I already learned a lot from more than one wedding planning website. Previously I found:
- Ideas on what to do at a wedding reception other than dancing
- Inspiration for wedding color palettes
- Budget calculators that broke components of my budget down into percentages for me
- Locations of local venues and their open house days
- Sign ups for bridal show expo mailings
- Wedding planning “to do” lists and timelines
- A free ring sizer
- Which flowers are in season and wouldn’t wilt for an August wedding
- A huge wedding dress sale thanks to a bridal shop mailing list I was on
But now that I had the basics and new what stuff and money was needed for planning a wedding, I decided to check out the forums on the wedding planning website I picked. What I really wanted now were some specific suggestions on good vendors. I liked the caterer, baker, photographer, dress shop, and tuxedo rental place that I’d found. But not only did I want to check up on them before I had to book (just in CASE my gut instinct was wrong) I also wanted to find local:
- Classical wedding musicians
- Makeup artists
- Hair dressers
- Florists for weddings
That’s not to say I didn’t learn a LOT on this particular popular wedding planning website. These ladies had a lot of experience and a lot of opinions. It was just a little more…personal. They talked about mother in law problems, (and mother problems) wedding dress advice, and jewelry suggestions. So, stuff that any bride could relate to, and benefit from, not just brides here in Massachusetts.
But they also seemed to worry a lot about stuff that I didn’t hadn’t really thought about. I’ve learned a lot about wedding etiquette that I just never would have imagined before. Some made me think twice about what I planned for my wedding. Most of it has just added to my wedding planning stress.
- Getting a “better” engagement ring to replace the first one What?! There’s an interesting way to emasculate your future husband. Maybe that's easy for me to say because Adam brought me to pick mine out, but still. Ouch.
- Save The Dates The first time I read about giving guests STDs I was appalled, but later learned that it is the norm to sent out pre-invitations called “Save the Dates.” Apparently this invitation gives only the date but not the location and time. Then a second invitation will give the location and time. Why is this necessary? Do people set a date before they have a venue booked? That’s the only reason I can think why this is necessary. I don’t think I need to follow this rule, however, since my guest list is so small Adam and I can easily tell them through word of mouth.
- Wedding shoes I kind of thought the dress would cover my feet pretty well, but apparently photographers take pictures of the shoes alone, or with the ring around the stiletto heel.
- Getting a second wedding dress Why would I want a separate one for the reception?
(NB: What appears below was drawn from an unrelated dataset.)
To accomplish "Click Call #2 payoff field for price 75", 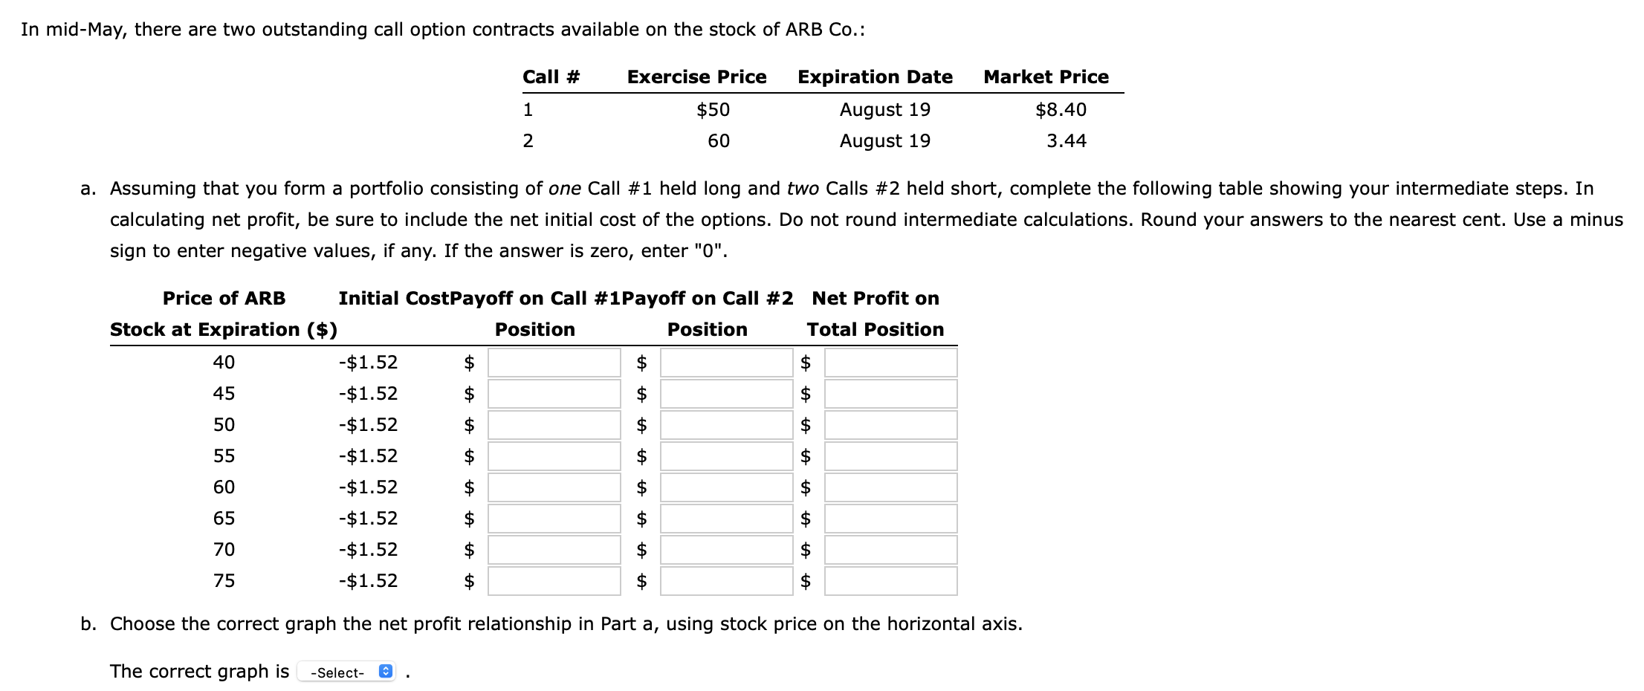I will click(726, 581).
I’m paying more for the gown than I ever paid for a dress before. I’m going to wear it for as long as possible!
- Heavy Drinking Apparently, many people expect lots of alcohol to be served at a wedding. Now, I’m not a big drinker, and neither is Adam. I planned on having champagne because it’s elegant, and I’ll never get more elegant than the big white wedding gown. But having a full open bar? Not something I planned on. I am the last person to think about a drink (any drink, I don’t even get a soda with my meals when I get fast food) so I guess I thought wine with dinner, champagne toast, but after that…I didn’t think.
But it wasn't just the superfluous stuff they agonized over that I found stressful. They also fought passionately on this wedding planning website over things like whether it’s tacky to serve sandwiches at a wedding, or if it’s all about what works/pleases the couple. They ripped into vendors, even those who posted on seemingly appropriate threads. They aired their personal issues, and they told these poor young girls that they didn’t understand what marriage is about; they clearly just wanted to wear a white dress to a big fancy party.
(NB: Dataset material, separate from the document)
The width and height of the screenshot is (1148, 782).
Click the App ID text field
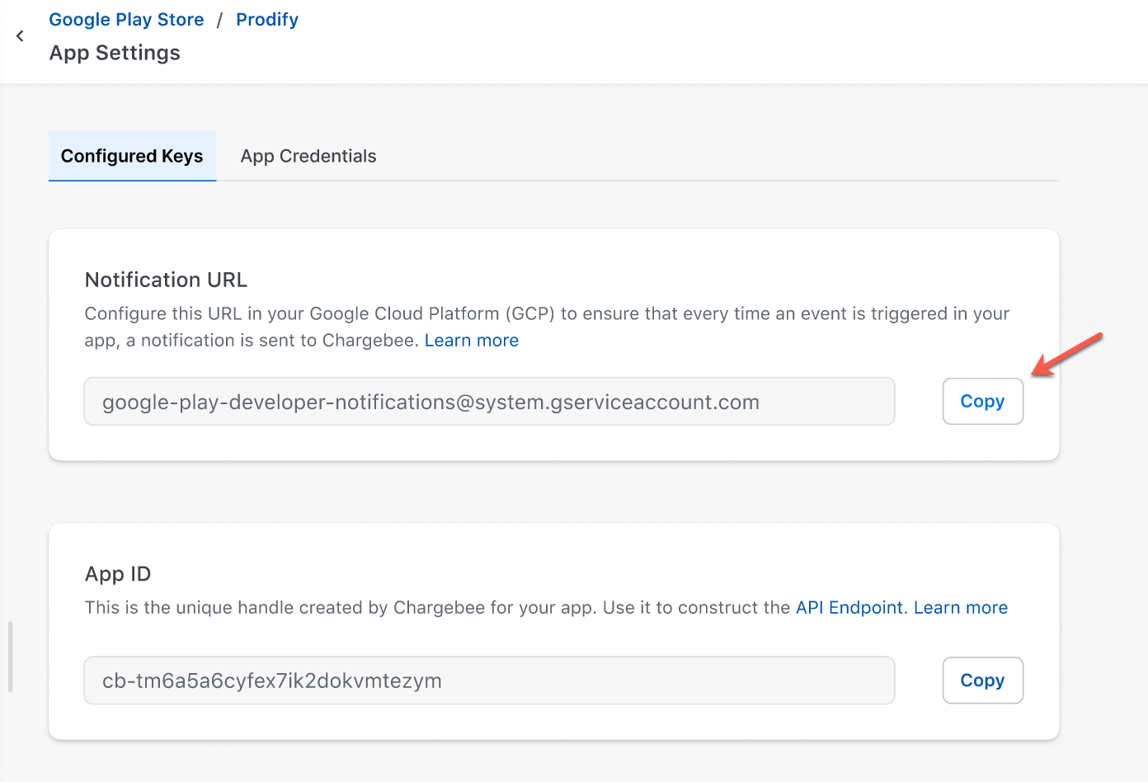coord(489,681)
I stayed on for a while, hoping to learn more tips from this wedding planning website, but in the end it was clear. This was dominated by a handful of women who were already married, and for some reason stayed on to let everyone else know if they're doing it right or wrong. I felt pretty uncomfortable posting on that wedding planning website since I felt like I was in the minority on a number of issues. Some of them pretty personal. But I did learn things along the way. Even if a lot of what I learned was that even though I thought I wanted my wedding to be traditional, there were a lot of traditional things that didn’t seem to fit me. I guess I want it to LOOK traditional, but I’ll be breaking tradition in order to simplify. At least I was learning what I don’t like well in advance of having to commit to anything.
Since it’s not time for me to book anything, I still have lots of time to really judge for myself which suggestions to pass on, and which to take to heart. Readers, are there any wedding traditions that you decided you just don’t need to bother with, and why?